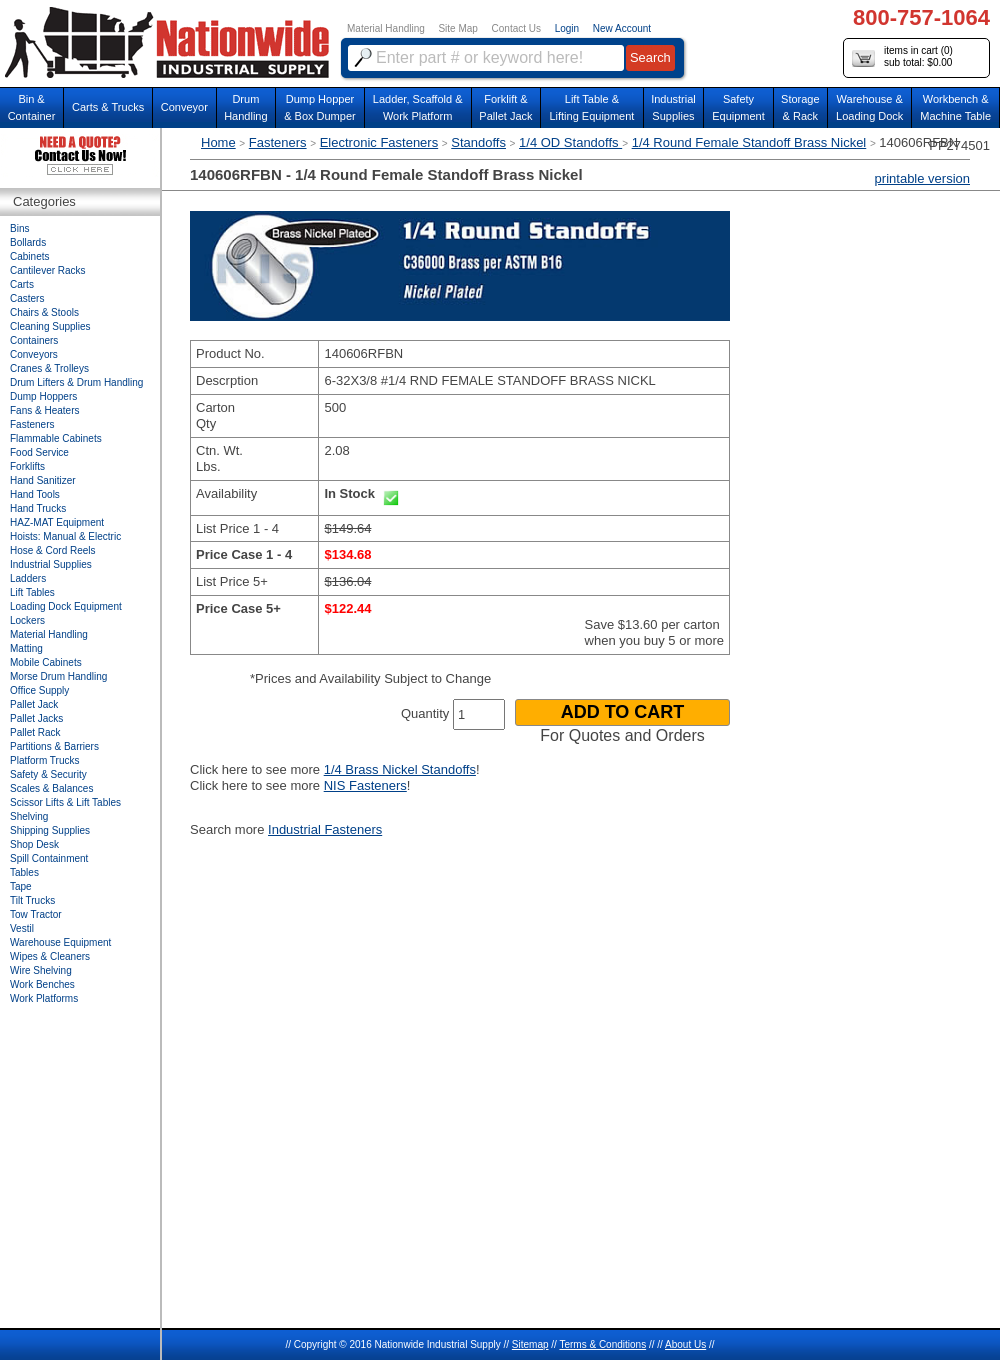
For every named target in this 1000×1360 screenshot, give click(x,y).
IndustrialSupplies (673, 107)
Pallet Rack (35, 732)
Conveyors (34, 354)
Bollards (28, 242)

**Task prompt:** Copy out every line of the material above word for word, without the picture.

**Exercise result:**
For every named target in this 1000×1360 screenshot, give click(x,y).
IndustrialSupplies (673, 107)
Pallet Rack (35, 732)
Conveyors (34, 354)
Bollards (28, 242)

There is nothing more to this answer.